Integration of MSⁿ data was carried out using the in-house program LinkHunter, a revised version of the previously written Link-Finder program, to validate and summarize cross-linked peptides^22,29. Basically, monoisotopic masses of parent ions measured in MS¹ scans for those putative interlinked peptides are required to match the sum of the two MS² cross-linked fragment ions that have been sequenced in MS³.

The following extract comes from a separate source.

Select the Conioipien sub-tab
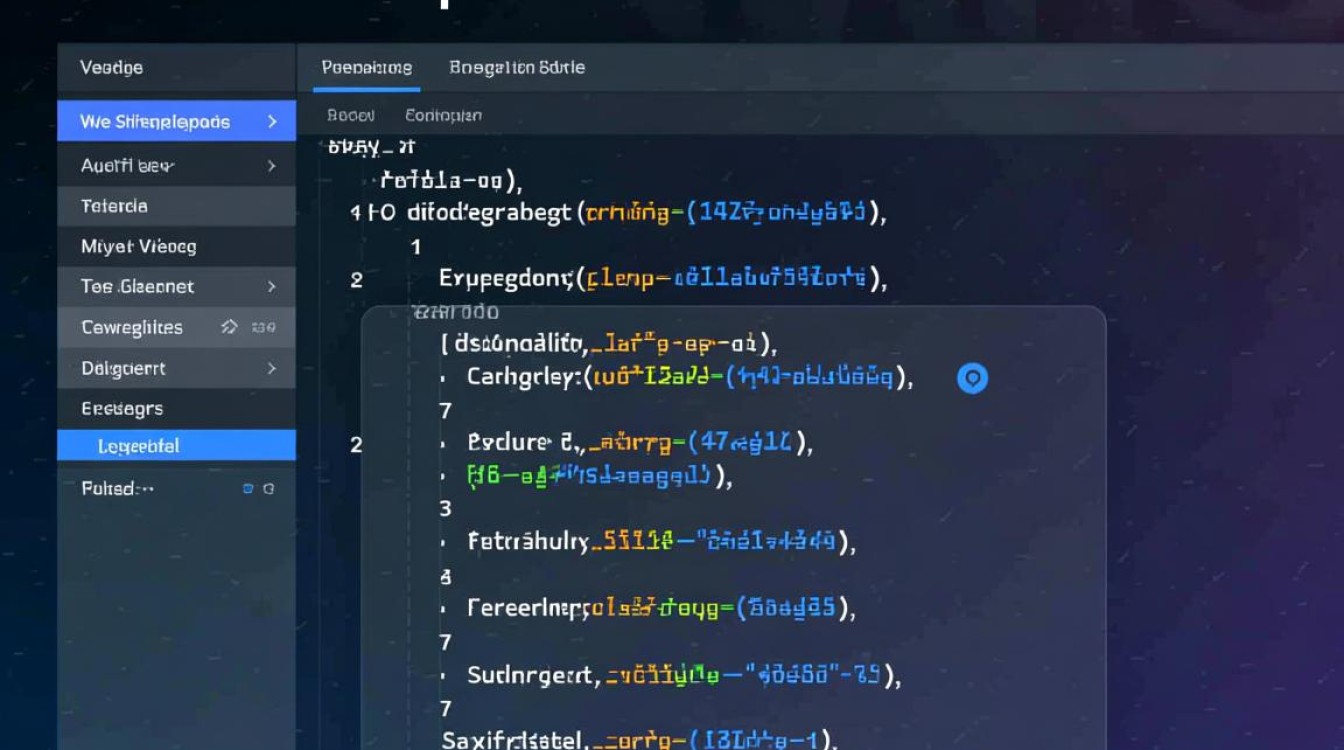1344x750 pixels. click(x=443, y=116)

Only the identified interlinked DMDSSO cross-linked peptides were subjected for subsequent manual quantitation as only interlinked peptides provide the most useful information on protein structures. Using Skyline (v. 2.5.06157; https://skyline.gs.washington.edu), we have determined the spectral abundances of all individually identified cross-linked peptides in each pairwise comparison, and the calculated relative abundance of d₀/d₁₀ cross-linked peptides. This allows determining the relative occurrence of the identified K–K linkages across all purified complexes. All linkages were then mapped onto existing Cul1–Rbx1 crystal structure (PDB: 1LDJ), as well as the derived homology model of Nedd8∼Cul1–Rbx1 (ref. 32), to compare experimentally derived ratios of occurrence of K–K linkages to the C_α–C_α distances as determined by structural models.